───── Extrait choisi

Le propre de l’anarchie relationnelle est de se détacher des hiérarchies socialement contraintes qui sont imposées aux relations de tout genre, plus spécifiquement aux relations dites amoureuses. Par contre, plusieurs comportements qui encadrent et structurent la communication et les échanges relationnels sont socialement construits, transmis et appris et viennent perpétuer et renforcer les modèles traditionnels. En faire une liste exhaustive serait sans doute trop long, mais on peut commencer à en pointer quelques uns du doigt afin d’amorcer une réflexion critique sur certaines normes relationnelles.

Par exemple, les comportements attribuant des rôles selon le genre de la personne sont faciles à cibler. Ainsi, lorsqu’on dit que l’homme doit faire les premiers pas, ou qu’il est responsable de communiquer ou d’initier en premier les conversations et les suivis après une rencontre, on reproduit des patterns de domination sexiste qui visent à cantonner la femme dans un rôle bien précis: soumise, docile, prête à se livrer selon des règles de propriété strictes, etc.

──────────
───── Extraits de données

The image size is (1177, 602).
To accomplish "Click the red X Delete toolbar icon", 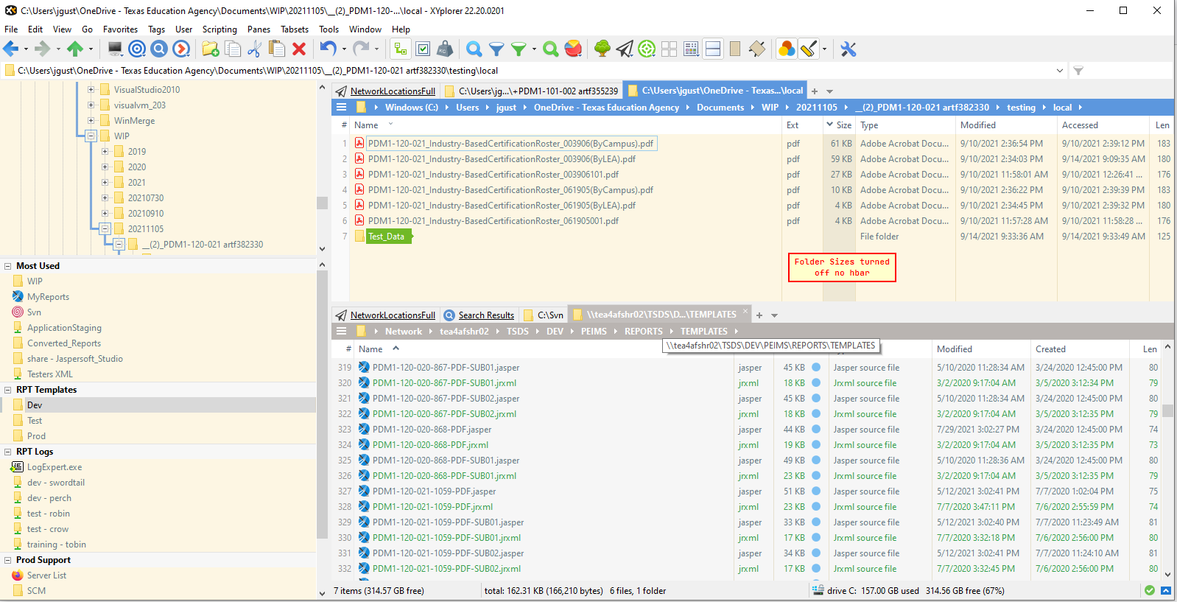I will tap(299, 49).
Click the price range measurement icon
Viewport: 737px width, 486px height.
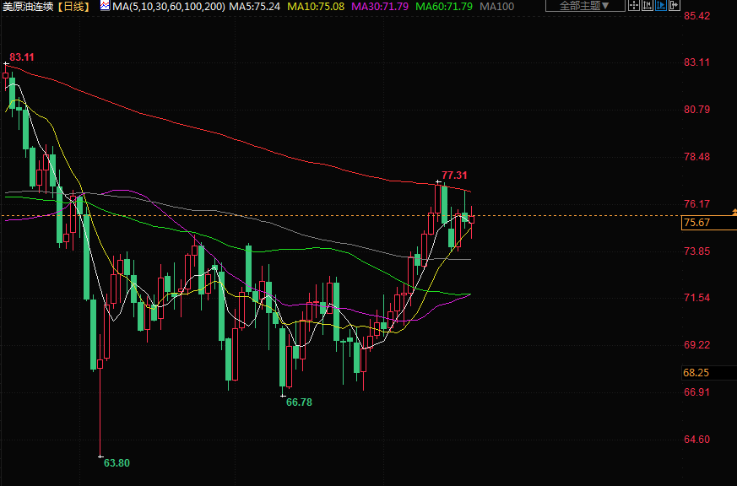tap(648, 5)
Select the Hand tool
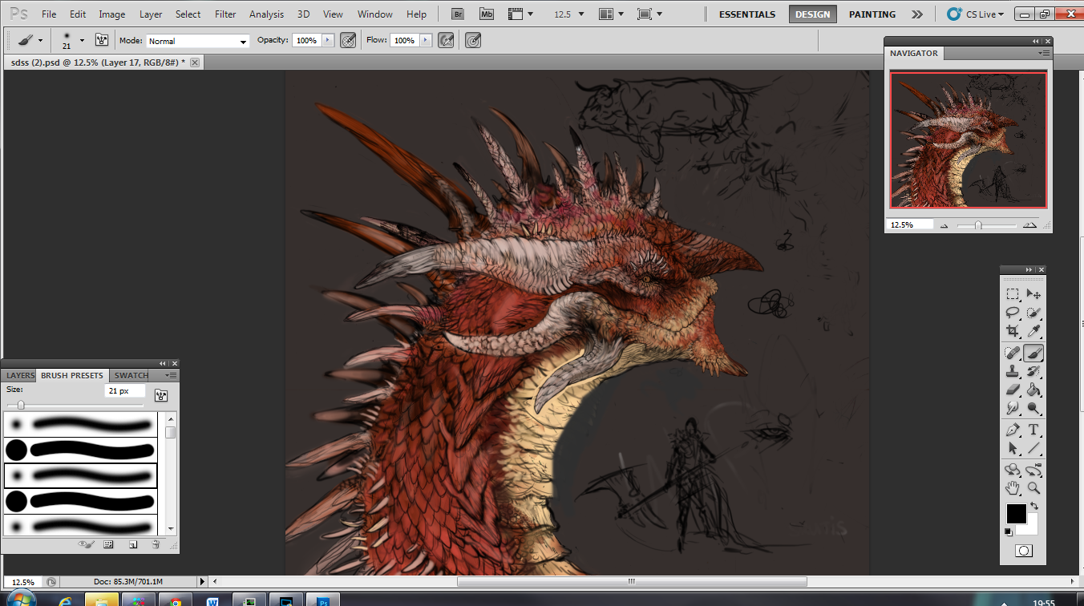This screenshot has height=606, width=1084. click(1013, 488)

──────────

### Consigne 1
D'après l'extrait choisi, de quoi l'anarchie relationnelle se détache-t-elle ?
### Consigne 2
Présentez en tableau Markdown, avec les colonnes N° et Ligne, les lignes des entrées allant de celle qui contient « Click the price range measurement icon » jusqu'à la fin des entrées, bornes incluses et lignes vides exclues. Omettez les images.

### Réponse attendue 1
Elle se détache des hiérarchies socialement contraintes imposées aux relations de tout genre, plus spécifiquement aux relations dites amoureuses.

### Réponse attendue 2
| N° | Ligne |
|---|---|
| 1 | Click the price range measurement icon |
| 2 | Viewport: 737px width, 486px height. |
| 3 | tap(648, 5) |
| 4 | Select the Hand tool |
| 5 | This screenshot has height=606, width=1084. click(1013, 488) |